As I’ve mentioned in previous posts, teaching college students provides a great opportunity to examine their cultural worlds--a kind of class time as mini-ethnography. One of the most salient symbolic themes that comes across in the classes I’ve been in is the deep commitment to individualism--individuals act in the world entirely according to their own intent, unaffected by social context, and should be completely held accountable for their actions. That’s not surprising as individualism is a core value of American culture--just look at the rhetoric spewing out of the Republican primary contest. What’s become more surprising is the myriad ways that that individualism bubbles up.
Take for, a very unexpected, example, the case of young women kissing other women at college parties. I’m calling it the “Girls Gone Wild” Effect as it seems to be a local, DIY version of the video series. I was recently observing a faculty member teaching a sociology class when this topic came up. The instructor was trying to discuss heteronormativity in general by talking about the stigma faced by gay folks if they display any kind of affection in public. I think in an attempt to thwart the instructor’s agenda, the class began popping out with instances of “acceptable” homosexual behavior. One of the first specific examples was the seemingly common phenomenon of college women kissing one another at bars and parties, while being spectated by young men.

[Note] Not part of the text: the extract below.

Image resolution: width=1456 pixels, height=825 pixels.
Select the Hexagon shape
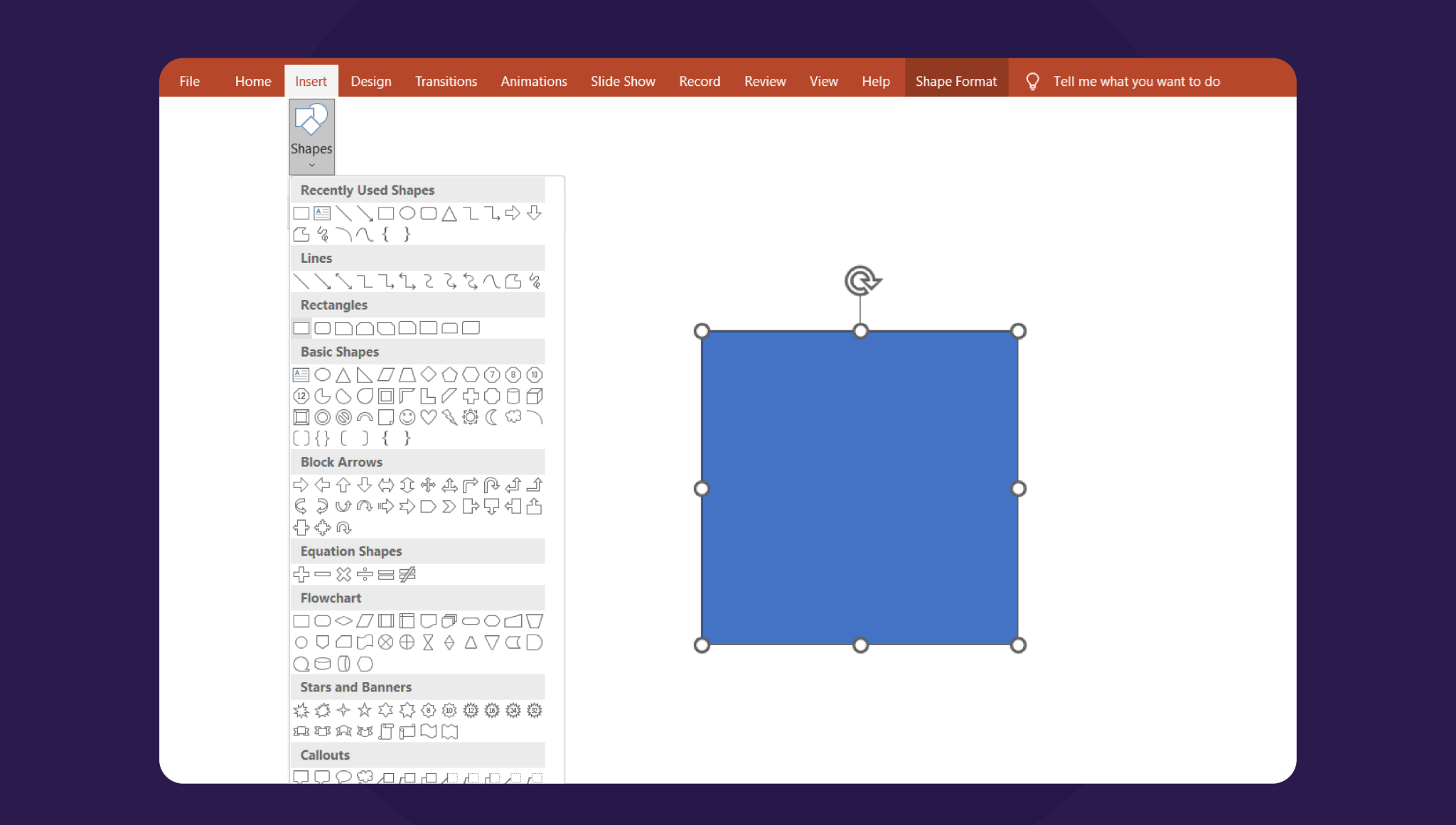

Those students that were serious in discussing the topic were critical of the practice. However, the blame was always placed on the women engaged in the activity. The common critique was that those women were “just doing it for the attention.” Those women made poor choices and should be ridiculed. They blamed the individual. No one criticized the existence of a social context completely defined by men. Male consumption of a contrived sexuality defined the event and in a society in which men have power and privilege. While perhaps the women were doing it “for the attention,” it is quite troubling and a persistent power divide allows one gender to appeal for the attention of the other for validation.
My criticisms are nothing new, but I was simply struck by the recurrence of individualism as a complete explanatory framework for the behavior of people in many students’ social worlds.